Diagram showing two approaches for image recognition Above: The image patches (a container of pixels in a larger form) interact globally with the use of an attention mechanism. Below: Information from the image patches is sequentially integrated with the use of the recurrent neural network.

NeurIPS is considered the world’s most prestigious conference in the fields of machine learning, deep learning, reinforcement learning and learning theory. This year, 25% of the 10,411 submitted papers were accepted. The accepted papers will be presented at NeurIPS 2022, which will be held in New Orleans, Louisiana, from November 28 to December 9, 2022.

This research revealed that the attention mechanism (a technique meant to mimic cognitive attention) of the Transformer used in cutting-edge computer vision can be substituted with classic recurrent neural networks (which deal with sequential data). Based on this discovery, the researchers proposed a new image classification model called “Sequencer,” which does not use convolution or attention mechanisms. Sequencer is the first purely Japanese-made image classification model that has been adopted by PyTorch Image Models.

Research background

Flexibility in designing network structures is said to be one reason why deep learning can achieve extremely high performance in a wide range of tasks. In other words, a good network structure can reflect prior knowledge (inductive bias) well, thus providing clues for learning through the structure.

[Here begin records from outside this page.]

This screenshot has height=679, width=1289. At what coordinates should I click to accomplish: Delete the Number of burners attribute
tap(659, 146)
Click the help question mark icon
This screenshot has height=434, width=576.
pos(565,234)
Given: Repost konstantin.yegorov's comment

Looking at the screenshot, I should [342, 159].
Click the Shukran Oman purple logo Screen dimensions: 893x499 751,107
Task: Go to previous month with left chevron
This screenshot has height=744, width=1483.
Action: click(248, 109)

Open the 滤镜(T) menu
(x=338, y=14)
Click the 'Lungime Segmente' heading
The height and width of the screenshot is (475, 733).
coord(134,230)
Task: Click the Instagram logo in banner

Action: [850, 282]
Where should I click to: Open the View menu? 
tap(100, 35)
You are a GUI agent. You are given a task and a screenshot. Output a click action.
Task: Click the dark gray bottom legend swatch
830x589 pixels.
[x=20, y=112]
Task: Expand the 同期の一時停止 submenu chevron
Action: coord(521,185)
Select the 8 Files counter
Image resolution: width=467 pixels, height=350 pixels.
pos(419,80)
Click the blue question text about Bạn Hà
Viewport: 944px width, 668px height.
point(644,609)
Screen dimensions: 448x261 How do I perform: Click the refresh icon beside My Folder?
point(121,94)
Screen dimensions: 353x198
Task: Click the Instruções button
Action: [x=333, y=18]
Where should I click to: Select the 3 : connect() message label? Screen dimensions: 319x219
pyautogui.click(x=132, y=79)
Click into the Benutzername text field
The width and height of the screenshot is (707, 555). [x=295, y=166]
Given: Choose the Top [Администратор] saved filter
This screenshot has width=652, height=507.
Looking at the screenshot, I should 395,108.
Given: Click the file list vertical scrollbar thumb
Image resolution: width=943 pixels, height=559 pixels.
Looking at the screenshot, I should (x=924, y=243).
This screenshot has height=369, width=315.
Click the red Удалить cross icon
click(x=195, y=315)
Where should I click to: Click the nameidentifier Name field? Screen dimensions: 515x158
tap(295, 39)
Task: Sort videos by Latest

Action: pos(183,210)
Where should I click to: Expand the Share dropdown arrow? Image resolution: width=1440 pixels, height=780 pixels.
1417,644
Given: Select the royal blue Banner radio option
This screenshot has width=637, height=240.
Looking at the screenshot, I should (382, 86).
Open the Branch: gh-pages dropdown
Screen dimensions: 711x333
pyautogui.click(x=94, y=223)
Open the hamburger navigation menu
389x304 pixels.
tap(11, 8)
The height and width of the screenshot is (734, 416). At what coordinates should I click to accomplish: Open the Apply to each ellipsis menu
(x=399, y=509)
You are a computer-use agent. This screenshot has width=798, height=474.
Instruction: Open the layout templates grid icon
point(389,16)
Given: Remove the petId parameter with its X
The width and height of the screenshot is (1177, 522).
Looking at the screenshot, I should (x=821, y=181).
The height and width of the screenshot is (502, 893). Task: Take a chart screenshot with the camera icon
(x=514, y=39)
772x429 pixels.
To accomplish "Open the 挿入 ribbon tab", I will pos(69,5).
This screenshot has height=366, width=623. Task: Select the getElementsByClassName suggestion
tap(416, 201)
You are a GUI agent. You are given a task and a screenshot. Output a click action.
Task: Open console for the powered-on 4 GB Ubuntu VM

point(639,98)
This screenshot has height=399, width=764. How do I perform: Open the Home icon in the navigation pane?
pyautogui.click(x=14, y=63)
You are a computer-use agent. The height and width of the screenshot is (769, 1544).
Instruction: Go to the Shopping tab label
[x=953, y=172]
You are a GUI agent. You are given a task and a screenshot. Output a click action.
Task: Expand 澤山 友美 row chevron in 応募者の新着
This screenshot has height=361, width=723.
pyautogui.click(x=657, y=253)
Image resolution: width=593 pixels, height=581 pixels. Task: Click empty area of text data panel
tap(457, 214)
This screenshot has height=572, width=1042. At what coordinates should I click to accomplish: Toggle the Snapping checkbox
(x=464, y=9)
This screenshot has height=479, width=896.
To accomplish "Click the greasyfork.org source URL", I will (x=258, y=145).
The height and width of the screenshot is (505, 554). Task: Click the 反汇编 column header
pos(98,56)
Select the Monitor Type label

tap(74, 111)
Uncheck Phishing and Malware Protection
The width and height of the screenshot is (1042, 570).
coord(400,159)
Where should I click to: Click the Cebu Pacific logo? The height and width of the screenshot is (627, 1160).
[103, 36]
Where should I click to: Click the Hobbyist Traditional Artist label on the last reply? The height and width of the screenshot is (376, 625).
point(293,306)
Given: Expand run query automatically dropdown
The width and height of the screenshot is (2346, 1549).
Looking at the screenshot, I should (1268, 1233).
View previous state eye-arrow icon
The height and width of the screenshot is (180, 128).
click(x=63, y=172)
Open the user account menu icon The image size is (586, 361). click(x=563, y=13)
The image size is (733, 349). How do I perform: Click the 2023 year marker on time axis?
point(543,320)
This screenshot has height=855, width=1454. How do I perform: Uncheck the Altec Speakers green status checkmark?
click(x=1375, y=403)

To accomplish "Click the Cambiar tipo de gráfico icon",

For example, in computer vision, convolutional neural networks (CNNs) have been the de facto standard for inductive bias since a breakthrough brought about by deep learning around 2012. CNNs have been recognized as a powerful method in computer vision since Kunihiko Fukushima’s discovery of the neocognitron (a hierarchical, multilayered artificial neural network) in the 1970s.

In 2020, however, it was discovered that the Vision Transformer, a network consisting of attention mechanisms, outperforms CNNs in various computer vision tasks. Attention mechanisms are an inductive bias originally discovered in natural language processing research. Impressive achievements in machine translation, language generation, and image generation from text have all been made possible thanks to the use of attention mechanisms. Because attention mechanisms are also useful in computer vision, many experts believe the de facto standard in computer vision will shift from CNNs to attention mechanisms.

Research results

In this study, the Rikkyo researchers proposed the new image classification model, Sequencer, after finding that attention mechanisms in computer vision can be substituted with a simpler inductive bias. Sequencer can compete with other state-of-the-art methods when it comes to accuracy.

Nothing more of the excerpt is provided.